What’s more worrisome is the fact that 56% of users received and clicked on a phishing URL that bypasses existing layers of defense, the security firm says. On average, a user clicked on a mobile phishing URL six times per year.
With over 66% of emails first opened on a mobile device and email arguably the first point of attack for a phishing actor, unprotected emails on a mobile device can easily turn into a new avenue for attack.
“Most corporations are protected from email-based phishing attacks through traditional firewalls, secure email gateways, and endpoint protection. In addition, people today are getting better at identifying phishing attacks. Mobile, however, has made identifying and blocking phishing attacks considerably more difficult for both individuals and existing security technologies,” Lookout notes.

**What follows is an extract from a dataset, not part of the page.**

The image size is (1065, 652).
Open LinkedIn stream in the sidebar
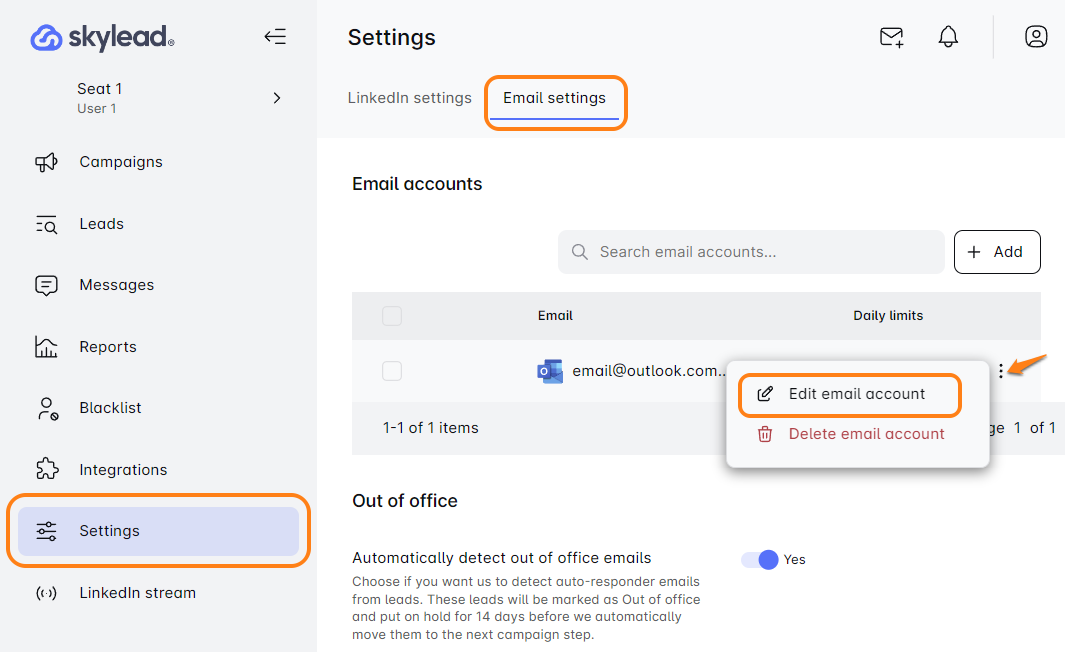pos(137,593)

The security firm claims that existing phishing protections are not adequate for mobile devices, where the relatively small screen makes distinguishing a real login page from a fake one highly problematic. On mobile, email is only one of the possible attack vectors, with truncated malicious URLs and apps accessing potentially malicious links also being used for compromise.

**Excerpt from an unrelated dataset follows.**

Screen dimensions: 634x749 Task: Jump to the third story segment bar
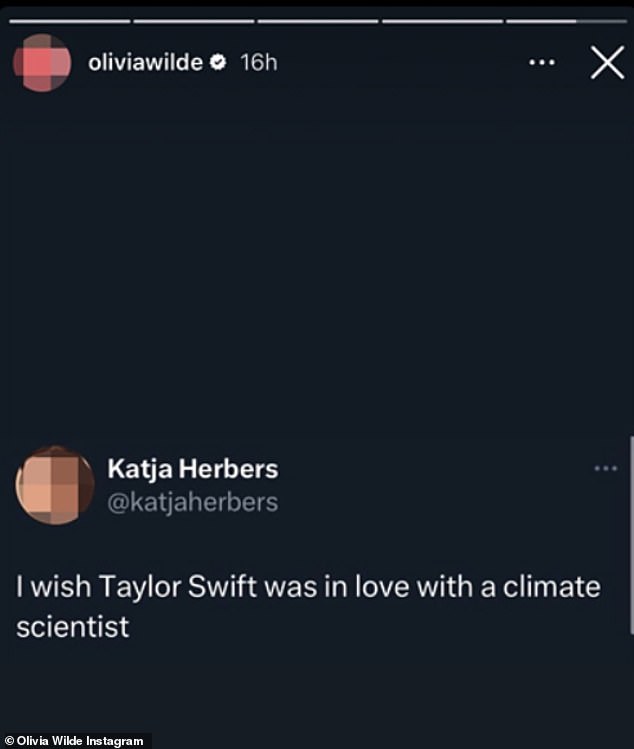point(318,21)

SMS and MMS also provide attackers with new means of phishing, not to mention popular and highly used personal social media apps and messaging platforms such as WhatsApp, Facebook Messenger, and Instagram. According to Lookout, more than 25% of employees click on a link in an SMS message from a phone number spoofed.
One attacker known to have used a non-email means of phishing is the threat actor behind ViperRAT, who engaged into conversations with their victims after posing as women on social media platforms. Once they managed to establish their trust, the actor asked the victims to download an app for “easier communication.”
In another example, an attacker targeted iOS and Android users via Facebook Messenger, suggesting that they appeared in a YouTube video. When clicking on the provided link, the user was served a fake Facebook login page meant to steal their credentials.
Lookout also notes that users are three times more likely to click on a suspicious link on a phone than on a PC. On a mobile device, users can’t always see the entire link they click on, as they would on a desktop, and there isn’t always a firewall to keep the device protected, as would be the case with a PC in a corporate environment.
“Mobile phishing is increasingly the tip of the spear for sophisticated, large-scale attacks. Some of the most active attacks come from mobile advanced persistent threats, or mAPTs,” Lookout also notes.